• **TRECHO DO TEXTO**:

* * *

Desde então, as autoridades russas têm libertado aqueles que cumpriram sua pena, mas o retorno para casa está repleto de obstáculos.
Seus relatos destacam o tratamento que essa população recebe, frequentemente tratada como pária, com o único apoio vindo de suas famílias e de alguns movimentos civis.
De acordo com Yulia, Yuri nunca fala sobre suas condições de prisão para que ela não se preocupe.
Tortura física e psicológica
Ex-prisioneiros e ONGs, no entanto, relatam maus-tratos, acesso limitado a medicamentos e pressões para adotar a nacionalidade russa.
"Nos batem só por sermos ucranianos", explica Yuri Patsura, outro prisioneiro encarcerado por roubo na província de Kherson.
Um relatório do instituto dinamarquês contra a tortura e um grupo de ONGs, baseado em uma centena de entrevistas, estabeleceu "a natureza sistemática e generalizada da tortura física e psicológica e outros maus-tratos contra os detidos".
A transferência forçada de prisioneiros civis para a Rússia provavelmente constitui um crime de guerra, segundo esse relatório.
"Nos forçaram sob a ameaça de uma arma. 'Se se recusarem a subir no carro que os levará à Rússia, vamos atirar em vocês'", lembra Patsura.
Os serviços penitenciários russos e a defensoria russa para os direitos humanos não responderam aos pedidos de comentário da AFP.
A vice-ministra ucraniana da Justiça, Olena Visotska, admite que o retorno dos criminosos comuns foi colocado em segundo plano em comparação com outros repatriados.
"Primeiro as crianças, depois os prisioneiros de guerra e, finalmente, os prisioneiros civis", diz ela.
O Tribunal Penal Internacional emitiu em 2023 um mandado de prisão contra o presidente russo, Vladimir Putin, por supostos crimes de guerra relacionados com a deportação de crianças ucranianas para a Rússia, prática que o Kremlin nega.
Dificuldades de identificação
A advogada da ONG Proteção dos Prisioneiros da Ucrânia, Hanna Skripka, afirma que está preparando uma denúncia similar perante o TPI. Para ela, as autoridades ucranianas não estão cumprindo com suas obrigações em relação a esses prisioneiros.

* * *

• **INFORMAÇÕES FORNECIDAS**:
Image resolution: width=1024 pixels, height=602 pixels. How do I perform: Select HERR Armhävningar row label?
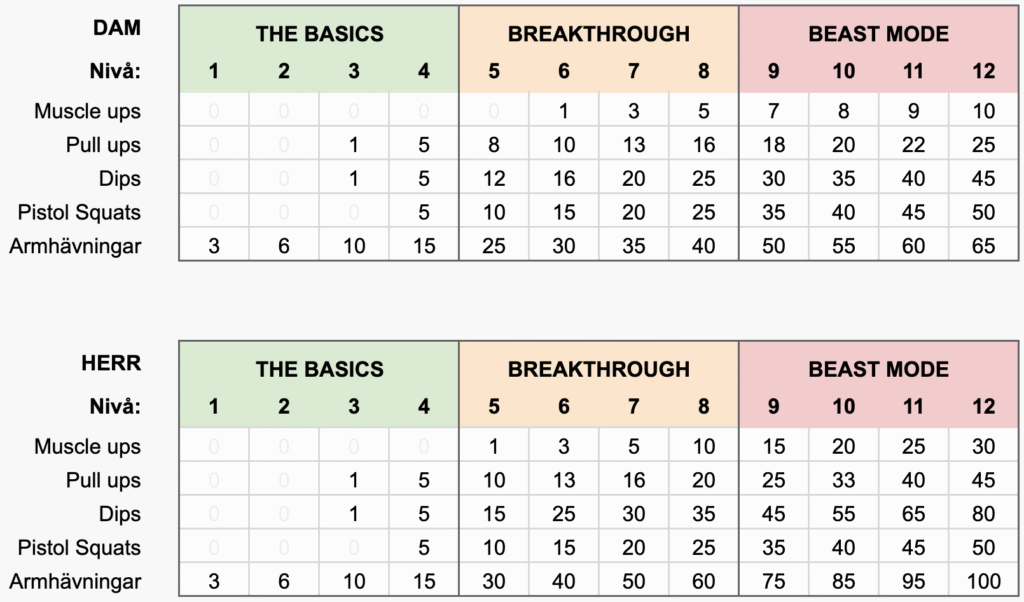point(75,582)
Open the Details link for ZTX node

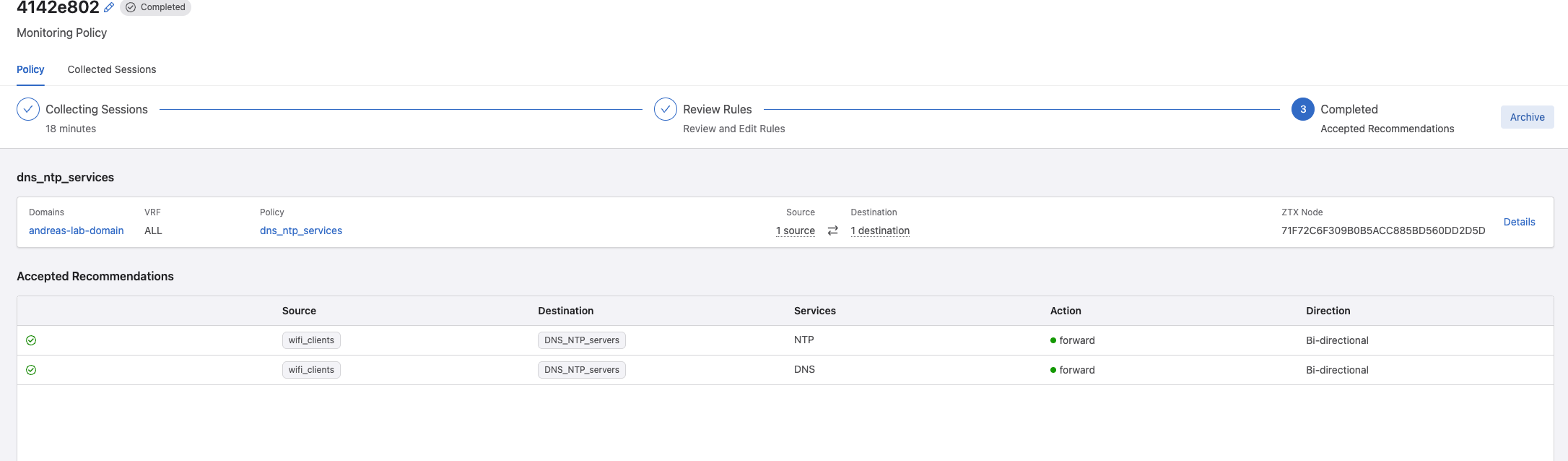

* * *

• **COMO PROCEDER**: Pode reproduzir, sem nenhuma alteração, a parte do texto sobre os prisioneiros civis ucranianos que se inicia nas palavras que contêm "A transferência forçada" e vai até "com outros repatriados."?

• **RESPOSTA ESCRITA**:
A transferência forçada de prisioneiros civis para a Rússia provavelmente constitui um crime de guerra, segundo esse relatório.
"Nos forçaram sob a ameaça de uma arma. 'Se se recusarem a subir no carro que os levará à Rússia, vamos atirar em vocês'", lembra Patsura.
Os serviços penitenciários russos e a defensoria russa para os direitos humanos não responderam aos pedidos de comentário da AFP.
A vice-ministra ucraniana da Justiça, Olena Visotska, admite que o retorno dos criminosos comuns foi colocado em segundo plano em comparação com outros repatriados.